The 2005 economic focus started with a late-January presentation in Japan of the Bank's 2005 Report on Economic and Social Progress in Latin America (IPES): Unlocking Credit: The Quest for Deep and Stable Bank Lending, prepared by Arturo Galindo, Senior Economist of the Bank's Research Department (RES). This report addressed several critical macro and micro issues affecting the LAC financial sector, particularly with regard to the availability of credit for private sector financing in the region. The IPES presentation also included an overview of the performance of the LAC economies in 2004 and their outlook for 2005. The report was also presented at ADB Headquarters in Manila, Philippines.

The seven official seminars at the IDB-IIC Annual Meeting in Okinawa addressed several critical economic, financial and social issues of relevance to both Asia and LAC to achieve the Millennium Development Goals by 2015.

Taking advantage of Bank Chief Economist Guillermo Calvo's attendance at the Okinawa Annual Meeting, the Office also cohosted a roundtable with the University of Tokyo featuring Mr. Calvo and a number of the university's professors and graduate students. The roundtable focused on several key issues affecting the performance of financial markets in both East Asia and LAC.

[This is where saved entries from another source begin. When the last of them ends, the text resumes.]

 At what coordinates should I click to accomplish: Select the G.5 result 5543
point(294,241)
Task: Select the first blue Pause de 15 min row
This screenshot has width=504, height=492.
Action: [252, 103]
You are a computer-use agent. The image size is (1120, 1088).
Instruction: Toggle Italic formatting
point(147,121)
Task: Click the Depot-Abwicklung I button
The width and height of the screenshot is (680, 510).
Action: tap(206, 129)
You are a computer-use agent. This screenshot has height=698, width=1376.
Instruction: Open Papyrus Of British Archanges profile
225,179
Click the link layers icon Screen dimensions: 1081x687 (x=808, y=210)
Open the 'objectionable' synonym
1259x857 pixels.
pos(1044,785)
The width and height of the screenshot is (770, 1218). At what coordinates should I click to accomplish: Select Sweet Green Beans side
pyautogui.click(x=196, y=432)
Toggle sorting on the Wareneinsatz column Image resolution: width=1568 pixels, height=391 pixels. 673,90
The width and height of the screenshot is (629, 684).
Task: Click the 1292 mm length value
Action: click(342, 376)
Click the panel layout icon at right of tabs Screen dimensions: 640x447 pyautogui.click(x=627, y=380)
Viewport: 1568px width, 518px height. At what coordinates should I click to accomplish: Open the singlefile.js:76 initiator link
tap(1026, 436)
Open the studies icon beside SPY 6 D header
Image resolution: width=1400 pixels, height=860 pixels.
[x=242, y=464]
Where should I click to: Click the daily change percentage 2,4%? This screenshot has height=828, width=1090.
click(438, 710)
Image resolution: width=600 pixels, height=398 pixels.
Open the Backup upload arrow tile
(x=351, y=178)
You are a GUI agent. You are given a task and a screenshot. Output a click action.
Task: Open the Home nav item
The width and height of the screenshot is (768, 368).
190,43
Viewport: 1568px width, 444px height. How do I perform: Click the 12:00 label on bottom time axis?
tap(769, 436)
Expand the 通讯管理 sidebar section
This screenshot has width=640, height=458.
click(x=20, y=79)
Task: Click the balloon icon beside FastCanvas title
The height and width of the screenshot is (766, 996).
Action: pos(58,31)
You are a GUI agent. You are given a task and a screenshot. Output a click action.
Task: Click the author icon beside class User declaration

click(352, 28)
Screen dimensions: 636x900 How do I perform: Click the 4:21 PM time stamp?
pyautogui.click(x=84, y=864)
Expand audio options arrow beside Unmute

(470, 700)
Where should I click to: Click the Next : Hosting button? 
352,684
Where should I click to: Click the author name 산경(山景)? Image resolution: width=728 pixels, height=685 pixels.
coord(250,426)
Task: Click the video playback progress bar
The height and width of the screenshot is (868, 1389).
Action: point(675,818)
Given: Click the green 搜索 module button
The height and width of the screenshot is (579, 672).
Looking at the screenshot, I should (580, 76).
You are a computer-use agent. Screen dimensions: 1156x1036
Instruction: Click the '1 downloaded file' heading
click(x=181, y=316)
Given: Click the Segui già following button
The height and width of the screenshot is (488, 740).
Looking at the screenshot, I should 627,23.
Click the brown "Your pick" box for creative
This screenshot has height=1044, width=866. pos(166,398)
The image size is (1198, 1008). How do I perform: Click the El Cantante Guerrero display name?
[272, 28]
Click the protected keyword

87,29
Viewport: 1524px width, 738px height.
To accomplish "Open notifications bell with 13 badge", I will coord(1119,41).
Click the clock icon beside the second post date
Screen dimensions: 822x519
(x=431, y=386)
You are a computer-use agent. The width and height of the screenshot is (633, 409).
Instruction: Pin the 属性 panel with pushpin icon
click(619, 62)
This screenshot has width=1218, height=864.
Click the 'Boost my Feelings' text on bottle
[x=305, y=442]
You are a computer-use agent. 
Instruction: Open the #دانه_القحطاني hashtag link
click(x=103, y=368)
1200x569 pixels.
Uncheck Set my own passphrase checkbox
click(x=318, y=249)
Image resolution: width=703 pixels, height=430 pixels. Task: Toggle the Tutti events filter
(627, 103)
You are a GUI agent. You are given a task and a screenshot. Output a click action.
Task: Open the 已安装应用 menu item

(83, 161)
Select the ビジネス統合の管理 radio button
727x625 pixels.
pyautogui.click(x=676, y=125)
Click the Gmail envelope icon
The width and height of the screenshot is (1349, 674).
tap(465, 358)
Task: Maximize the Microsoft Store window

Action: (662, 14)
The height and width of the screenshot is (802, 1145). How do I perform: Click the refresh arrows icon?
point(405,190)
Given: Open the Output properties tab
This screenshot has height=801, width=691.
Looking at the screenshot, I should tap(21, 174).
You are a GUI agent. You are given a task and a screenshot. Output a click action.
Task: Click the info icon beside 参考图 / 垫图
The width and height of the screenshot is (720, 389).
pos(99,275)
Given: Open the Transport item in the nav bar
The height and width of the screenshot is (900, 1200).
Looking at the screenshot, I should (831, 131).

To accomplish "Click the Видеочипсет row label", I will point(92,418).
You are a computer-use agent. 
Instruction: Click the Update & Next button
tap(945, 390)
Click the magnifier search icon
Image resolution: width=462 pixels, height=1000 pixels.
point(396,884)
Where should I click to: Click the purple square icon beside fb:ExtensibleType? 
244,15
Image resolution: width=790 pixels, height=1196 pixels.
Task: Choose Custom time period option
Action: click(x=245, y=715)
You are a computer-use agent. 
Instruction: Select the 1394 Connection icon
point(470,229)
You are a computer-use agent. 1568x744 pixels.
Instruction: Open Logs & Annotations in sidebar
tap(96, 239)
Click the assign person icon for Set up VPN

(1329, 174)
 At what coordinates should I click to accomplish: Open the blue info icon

Several events were organized under LAEBA's institutional umbrella in 2005. The first, at ADB's Headquarters in Manila, Philippines, focused on Remittances and Poverty Reduction: Learning from Regional Experiences and Perspectives. The conference was jointly organized with ADB and UNDP, two institutions with which the Bank maintains close cooperation agreements. The topic's relevance attracted distinguished speakers and an audience of development specialists, policymakers and related agencies from the two regions.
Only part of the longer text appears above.